Altro elemento considerevole sono le zone di accelerazione. Il DL Infrastrutture è servito a migliorare la situazione? Se sì, come? «Su questo elemento, sono un po’ scettico». Togni si riferisce, in particolare sulla considerazione, fatta dal direttore generale del MASE, Alessandro Noce, durante il convegno ANEV. In quell’occasione, ha affermato che aree idonee e zone di accelerazione “si intersecano bene”. «Trovo poco lineare il percorso, perché è vero che c’è un un’urgenza con delle tempistiche specifiche nell’emanazione del provvedimento, è anche vero che non mi immagino uno schema semplice da attuare. Nella nostra visione, le aree non idonee – che tra l’altro il TAR ha chiarito – sono comunque aree dove si può presentare un progetto. Non sono escluse, ma si tratta di aree dove l’approfondimento del processo amministrativo sarà maggiore. Secondo ANEV, potevano rappresentare un 15% del territorio, mentre un’ampia area (potremmo quantificarla al 60-70%) sarebbe stata idonea.

È ovvio che, se le aree idonee vengono ridotte all’1% del territorio, le zone di accelerazione si riducono a una quota assai marginale, perdendo il loro interesse. Il criterio generale dovrebbe essere: tutte le aree dove vi sono vincoli di particolare pregio vanno considerate non idonee, tutte le aree dove non vi sono devono essere considerate idonee. Questo è l’elemento generale che spetta allo Stato, e la sentenza del TAR lo ribadisce. Dopo di che, le regioni potranno segnalare, in presenza di un determinato elemento, di prestare una particolare attenzione progettuale, ma nel complesso l’energia, di cui l’energia rinnovabile è parte integrante, è un’attività di carattere pubblico prevalente». Su questo punto e in tale contesto, Togni ha auspicato, come opportunità fondamentale, un dialogo costruttivo tra il Governo centrale e le Regioni, finalizzato a definire criteri condivisi per l’individuazione delle aree idonee, che tengano conto delle specificità locali senza compromettere la visione strategica nazionale.

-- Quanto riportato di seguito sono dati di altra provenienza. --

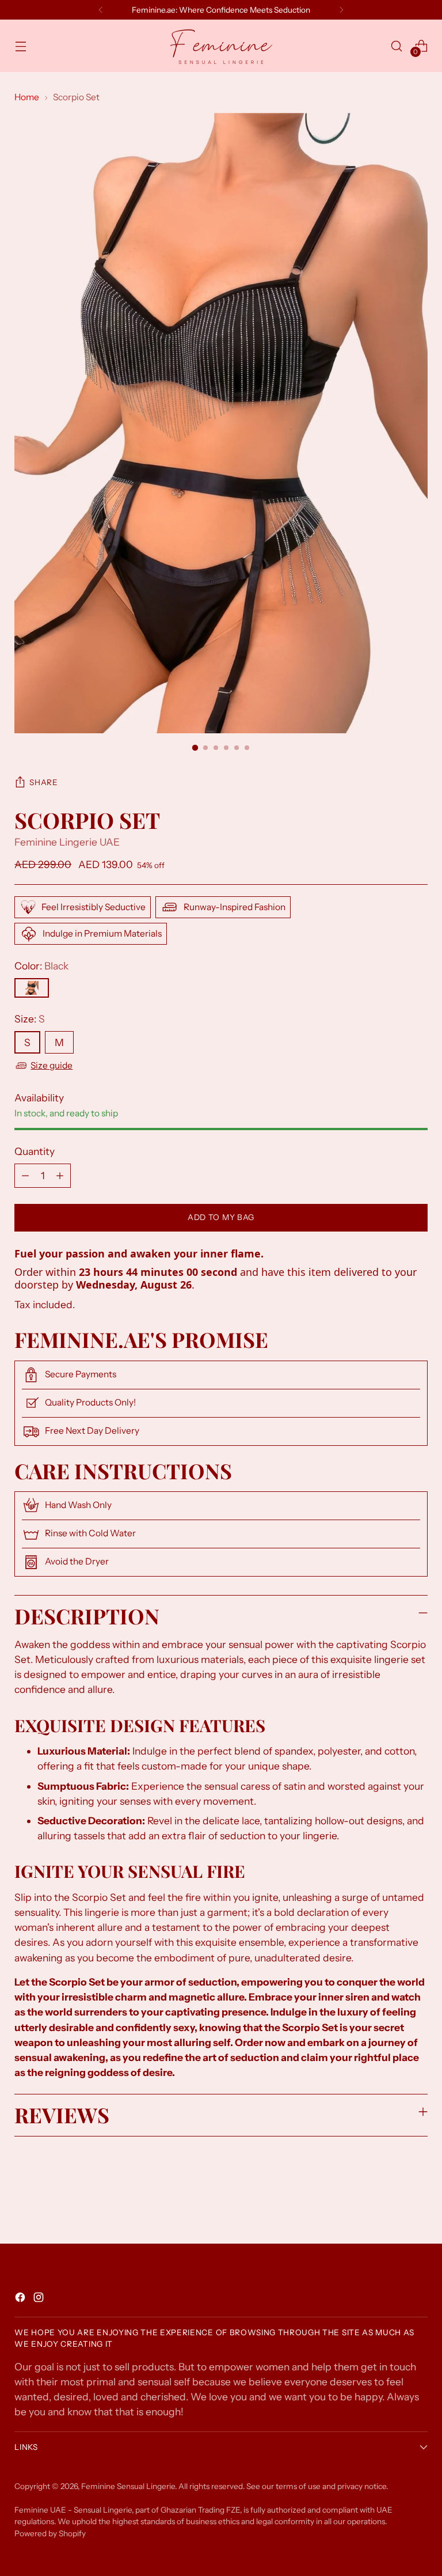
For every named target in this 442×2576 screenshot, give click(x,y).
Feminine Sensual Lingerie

Eolico in Italia: il futuro è ancora possibile

Resta da comprendere, se tutto andrà come da tempistiche stabilite con la riscrittura del DM Aree Idonee, per le rinnovabili entro quando si avrà ha un quadro sufficientemente chiaro per procedere allo sviluppo del quantitativo posto come obiettivo? «Nella velocizzazione delle procedure, aver chiara la zonizzazione semplificherà le procedure e renderà più chiaro l’iter amministrativo da seguire».

C’è ancora tempo per recuperare il terreno perso? «Certamente. Porto un esempio che motiva il mio parere: nel 2024 in Germania sono stati autorizzati 14 GW di impianti eolici e ne sono entrati in esercizio 4 GW. In Italia occorre realizzarne poco meno di 2 GW l’anno, ovvero meno della metà della Germania. Per cui, se non temo di pensare che potremmo fare almeno quanto il Paese tedesco, figuriamoci se mi scoraggia l’eventualità di realizzarne anche solo la metà. In Italia, dieci anni fa, si realizzava 1,2 GW di eolico l’anno. Quindi, abbiamo dimostrato ampiamente di poterlo fare, quando potevamo contare su turbine da 1-1,5 MW. Oggi possiamo disporre di turbine da 5-6-7 MW, quindi l’obiettivo è più facile da raggiungere», conclude Togni.